2.1 DESENVOLVIMENTO PROFISSIONAL E FORMAÇÃO DOCENTE

2.1.4 Formação continuada docente

Segundo Imbernón (2010), as pesquisas sobre a formação continuada saíram de uma fase descritiva, com uma produção teórica significativa sobre a temática, para uma fase mais experimental, devido ao grande investimento durante os anos de 1980, 1990 e 2000 na difusão de programas de formação continuada.

A partir de uma pequena genealogia da formação, é possível compreender os discursos sobre a formação continuada de professores. As etapas da genealogia da formação são apresentadas por Imbernón (2010, p. 15) da seguinte maneira:

 Até os anos de 1970: início.

 Anos de 1980: paradoxo da formação. O auge da técnica na formação e a resistência prática e crítica.

 Anos de 1990: introdução de mudança, apesar de tímida.

 Anos 2000 até a atualidade: busca de novas alternativas.

Para o autor, a primeira etapa é considerada como início porque é a partir da década de 1970 que a formação continuada passa a ser analisada como um campo de conhecimento nos países latinos, dando início a diversos estudos sobre a relação entre professores e programas de formação continuada, na perspectiva de analisar a importância da participação efetiva dos docentes no processo de planejamento das atividades de formação. Nesta década, houve a institucionalização da formação inicial e predominou um modelo individualizado de formação continuada, em que cada um buscava para a si a vida formativa, ou seja, primava-se pela formação inicial, que era melhor ou pior, dependendo da época e do território, e a formação continuada era responsabilidade exclusiva do profissional. A formação inicial era vista como um conhecimento perpétuo, ou seja, por toda a vida profissional docente. Dessa forma, a formação continuada era algo secundário à profissão.

Nos anos de 1980, objetivando a busca pelo bom e competente professor, a formação continuada desenvolve-se, tendo como base o paradigma da racionalidade técnica. A formação continuada ocorria em um contexto positivista, autoritarista e técnico, em que a reflexão e a análise, por parte do docente, não eram vistas como aspectos fundamentais da formação.
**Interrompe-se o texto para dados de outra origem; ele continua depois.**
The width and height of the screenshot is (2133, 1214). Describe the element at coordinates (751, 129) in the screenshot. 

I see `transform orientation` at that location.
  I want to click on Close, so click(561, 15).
Ramalho, Nuñez e Gauthier (2003) identificam esse modelo como Modelo Hegemônico da Formação (MHF), no qual se une o racionalismo técnico com a formação academicista e tradicional.

Neste modelo, o professor é reconhecido como um executor/reprodutor e consumidor de saberes profissionais produzidos pelos especialistas das áreas científicas, sendo, portanto, o seu papel no processo de construção da profissão minimizado, uma vez que ele ocupa um nível inferior na hierarquia que estratifica a profissão docente. Dessa concepção de docente, emerge um ―modelo formativo‖ baseado em determinadas características:

- no treinamento de habilidades (identificadas como competências);

- em conteúdos descontextualizados da realidade profissional, fragmentados, reveladores de uma formação acadêmica fragilizada;

- na distância do objeto da profissão (do processo educativo da escola), com uma evidente dicotomia teoria/prática, com o criticado estágio terminal e com escassos momentos para mobilizar saberes da profissão na prática real (RAMALHO; NUÑEZ; GAUTHIER, 2003, p. 23-24).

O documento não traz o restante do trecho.